Fico fascinada pelo caráter onírico dos filmes brasileiros com protagonistas femininas, como Medusa. Esta mistura de gêneros, a coragem pra abraçar o kitsch e misturar com aspectos claramente políticos, é um risco que me fascina.

Tiveram pessoas contrárias à produção no início?

Sim. Na Camargue, muitas pessoas vieram me dizer que o filme era perigoso às tradições. O problema não era o filme em si, mas o fato de mostrar uma mulher na arena. Durante o teste de elenco, as pessoas batiam à porta para dizer que isso não existia, não tinham mulheres na arena, e por isso, era uma visão errada. Ficaram muito incomodados com a ideia de uma mulher competindo. E depois de tanto esforço, ver a satisfação daquelas pessoas que nos ajudaram e ficaram do nosso lado, foi comovente. 

Este é um meio muito masculino e muito misógino. Ele certamente tem muita beleza nesta relação grandiloquente com os animais e com espetáculo.

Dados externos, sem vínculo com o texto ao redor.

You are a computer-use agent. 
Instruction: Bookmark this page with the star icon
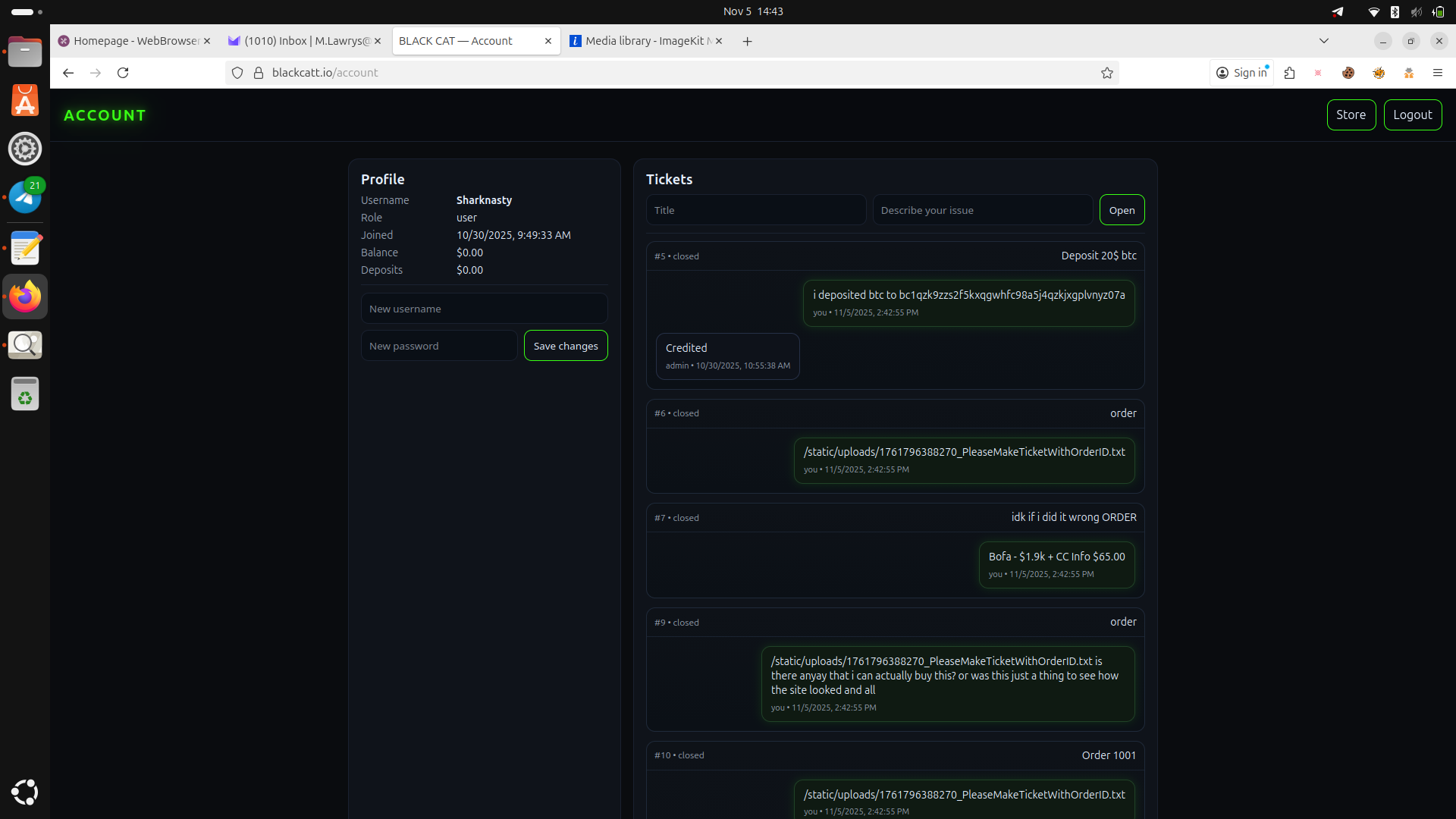tap(1107, 73)
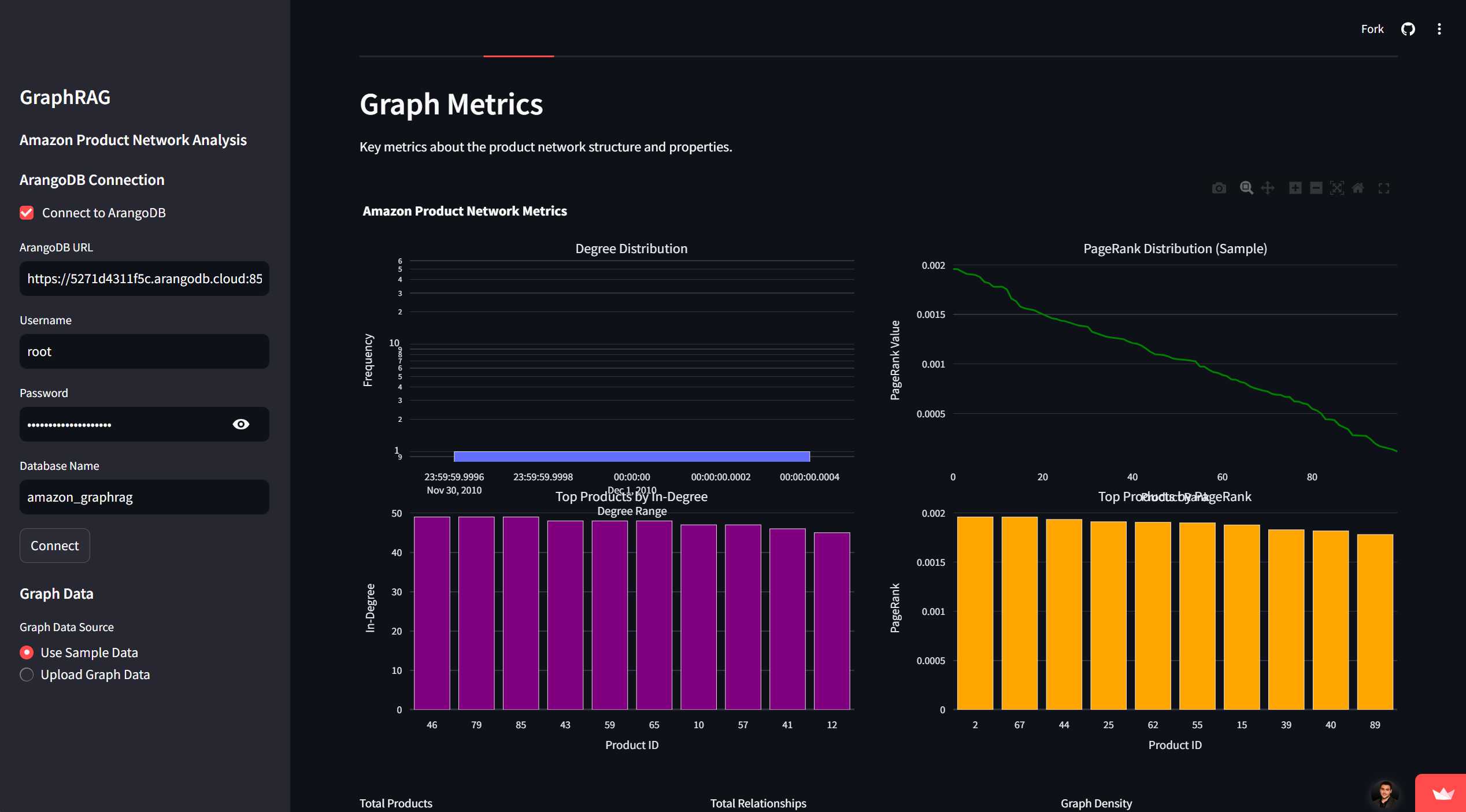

É claro que muitas pessoas acabaram por me ajudar, mas ainda sofremos muita oposição porque era malvisto ter mulheres naquele espaço ao lado dos homens. Aí eu chego, na condição de mulher franco-argelina, com o projeto debaixo do braço, então é claro que enfrentei uma resistência ali.

Sobre as críticas, confesso que eu não leio, e nem presto atenção. Eu ainda testava muito envolvida no processo: tinha acabado de finalizar o filme, de terminar a mixagem e as legendas. Não tinha nenhum recuo. Depois disso, negociamos o projeto em 15, 20 países, e ele continua rodando os festivais. O mais importante agora é que ele circule, que seja visto. 

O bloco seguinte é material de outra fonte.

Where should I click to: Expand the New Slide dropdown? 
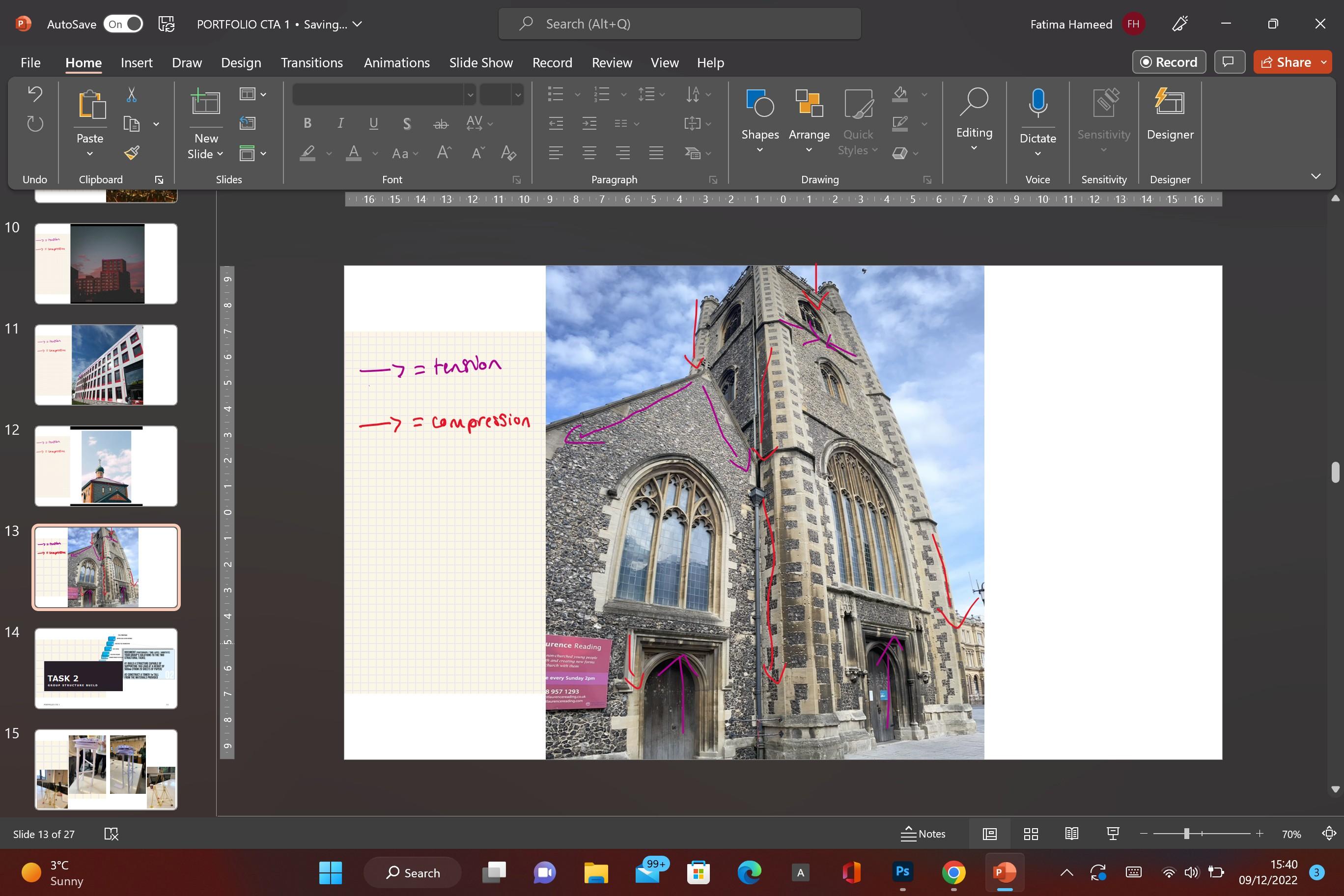[220, 154]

O Brasil faz parte desse processo, e eu fico bem feliz, porque tem muitos filmes de gênero brasileiros que chegam à França neste momento. Fico fascinada pelo caráter onírico dos filmes brasileiros com protagonistas femininas. Penso em filmes excelentes que eu vi, como Medusa. Esta mistura de gêneros, a coragem pra abraçar o kitsch, e misturar com aspectos claramente políticos, é um risco que me fascina. Queria muito conhecer o Brasil e me sentir acolhida numa cultura tão forte quanto ao feminino e ao cinema de gênero.